Nadszedł piątek, a Kaytlin
wyszła z domu i ruszyła do samochodu swojego taty. Otworzyła drzwi i już
wsiadała do środka, kiedy usłyszała klakson. Odwróciła się i zauważyła Justina,
zatrzymującego samochód na chodniku. Uśmiech wtargnął na jej usta, musiała przyznać.
Jest kochany.
- Chodź tutaj! - krzyknął, a
ona zablokowała drzwi samochodu ojca i podbiegła do Lamborghini Justina, po
czym wsiadła na miejsce pasażera, rzucając torbę między nogi.
Spojrzała na niego i nachyliła
się, żeby dać mu całusa w policzek, on pocałował ją w usta. Oszołomiona nie
wiedziała co zrobić, ale on złapał za jej policzki i całował powoli, sprawnie.
Kaytlin wybudziła się z letargu i odwzajemniła pieszczotę, której kompletnie się
nie spodziewała, nawet nie oczekiwała. Rozchylił usta i powoli wsunęła język do
środka, rozbijając go o jego. Z jej ust wyleciał jęk, przez zadowolenie z tego
co teraz się działo. Justin kompletnie zamroczony przez to, mocno chwycił za
jej tyłek i wciągnął na swoje kolana. Usiadła na nim okrakiem i owinęła ramiona
na jego szyi, jedną rękę wsuwając w jego włosy. Jęknął i naparł na nią całym
ciałem. Jeździł dłońmi po wewnętrznej stronie ud, a Kay cieszyła się, że
założyła spodnie, ponieważ mogłoby to skończyć się trochę inaczej, w bardziej
intymnej sytuacji. Kiedy zaczęło brakować im powietrza, oderwali się od siebie
i oparli się o swoje czoła, patrząc w oczy.

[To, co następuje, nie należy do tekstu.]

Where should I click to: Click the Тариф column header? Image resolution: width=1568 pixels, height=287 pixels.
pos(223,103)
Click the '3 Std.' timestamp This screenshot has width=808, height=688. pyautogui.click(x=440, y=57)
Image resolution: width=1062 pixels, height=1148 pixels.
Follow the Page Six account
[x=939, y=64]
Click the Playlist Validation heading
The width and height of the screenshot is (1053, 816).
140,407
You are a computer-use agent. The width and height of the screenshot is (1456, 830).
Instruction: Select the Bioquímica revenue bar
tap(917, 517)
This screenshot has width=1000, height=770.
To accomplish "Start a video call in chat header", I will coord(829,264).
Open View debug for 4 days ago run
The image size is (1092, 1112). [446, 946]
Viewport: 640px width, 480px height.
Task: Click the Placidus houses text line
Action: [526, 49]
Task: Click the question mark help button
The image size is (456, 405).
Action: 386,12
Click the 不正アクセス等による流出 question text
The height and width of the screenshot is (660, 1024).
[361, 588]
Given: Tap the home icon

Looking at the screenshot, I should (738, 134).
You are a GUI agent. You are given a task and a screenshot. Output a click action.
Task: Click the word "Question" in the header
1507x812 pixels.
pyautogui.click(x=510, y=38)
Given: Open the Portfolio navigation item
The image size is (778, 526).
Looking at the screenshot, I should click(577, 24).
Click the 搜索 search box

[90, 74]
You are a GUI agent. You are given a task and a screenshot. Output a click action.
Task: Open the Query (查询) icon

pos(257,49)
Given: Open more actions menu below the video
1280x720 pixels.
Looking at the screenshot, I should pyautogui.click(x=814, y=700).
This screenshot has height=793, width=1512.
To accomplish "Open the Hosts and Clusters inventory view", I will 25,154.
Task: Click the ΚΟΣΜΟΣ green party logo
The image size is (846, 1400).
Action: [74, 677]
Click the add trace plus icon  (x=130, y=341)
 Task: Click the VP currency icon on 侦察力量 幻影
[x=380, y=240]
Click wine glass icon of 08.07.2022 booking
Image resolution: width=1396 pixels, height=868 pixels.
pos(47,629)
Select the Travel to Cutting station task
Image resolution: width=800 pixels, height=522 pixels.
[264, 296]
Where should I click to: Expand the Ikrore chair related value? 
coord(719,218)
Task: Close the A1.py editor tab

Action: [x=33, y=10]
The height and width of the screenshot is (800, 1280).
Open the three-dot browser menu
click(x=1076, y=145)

- Polubię to - powiedział,
oblizując usta, jakby szukał jeszcze tam jej smaku, przez co Kaytlin zarumieniła
się. Cmoknął jeszcze raz jej usta i pozwolił zejść ze swoich kolan. Odpalił
samochód i przez większość czasu nie odzywali się do siebie. Justin musiał
sobie wszystko przemyśleć. Jego uczucia do niej nie polegały już tylko na
koleżeństwie, wiedział, że poczuł coś do niej. Uważał ją za ideał, za kogoś kto
potrafi wpłynąć na niego. Zrobić z niego lepszego człowieka. Wierzył, że kiedyś
będą razem. Zagryzł wargę i zatrzymał samochód na parkingu szkolnym, po czym
wysiadł i otworzył drzwi Moon.
- Dzięki - szepnęła. Czuła się
dziwnie, wiedziała, że jej plan wyrusza coraz dalej, ale wiedziała, że tym
wszystkim nie tylko skrzywdzi Justina, ale i sprawi, że ją znienawidzi. A nie
chciała tego, bo czuła się wspaniale w jego towarzystwie. Ruszyli powoli w
stronę wejścia do budynku, a ich dłonie obijały się o siebie, aż w końcu Justin
złapał jej rękę. Poczuła rumieniec wspinający się po jej plecach i była niemal
pewna, że jest czerwona. Wszyscy patrzyli na nią z zadziwieniem, snuli
podejrzenia, co do tego, że są parą, a ją to denerwowało. Czuła jak jej serce
wali, a dłonie zaczynają się pocić, przez co czuła się niekomfortowo z myślą,
że Justin to poczuje. Wyplątał rękę z jej i objął mocno ramieniem w pasie.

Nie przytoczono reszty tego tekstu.